The Dark Tower is a 1943 British thriller film starring Ben Lyon, Anne Crawford, David Farrar and Herbert Lom. The film marked Herbert Lom's first major film role.

Plot
Stephen Torg seeks work at a struggling traveling circus. While there, a lion escapes; Torg is able to control it with his skill at hypnotism. Phil Danton, the head of the circus, is so impressed, he hires the newcomer. Then someone comes up with an idea. Torg hypnotizes Mary so that she can perform a dangerous aerial stunt without props. Her partner and boyfriend, Tom Danton is suspicious, but is overruled by the others.
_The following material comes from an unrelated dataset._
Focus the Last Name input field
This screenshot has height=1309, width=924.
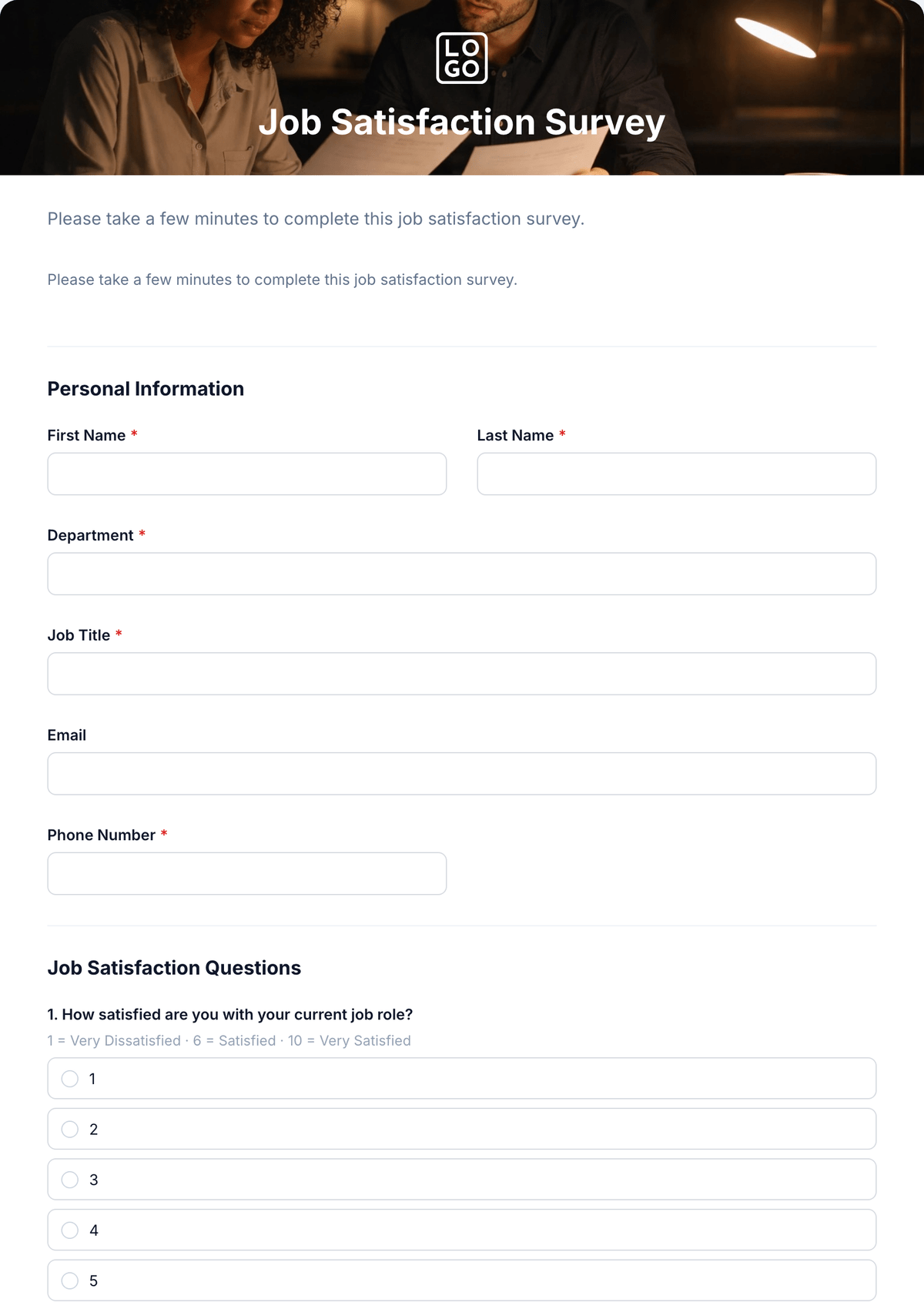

With Torg's help, the circus becomes very successful, and Torg is able to force Phil into making him a partner. Meanwhile, Torg falls in love with Mary, though she makes it clear to him that her heart belongs to Tom. As time goes on, Torg begins to exert control over Mary. Before one performance, he tells her under hypnosis that she will be so tired that she will be unable to hold onto Tom during their trapeze act. As a result, Tom falls and is injured so badly, he has to stay in the hospital. The others suspect what is going on, but have no proof and are powerless to do anything.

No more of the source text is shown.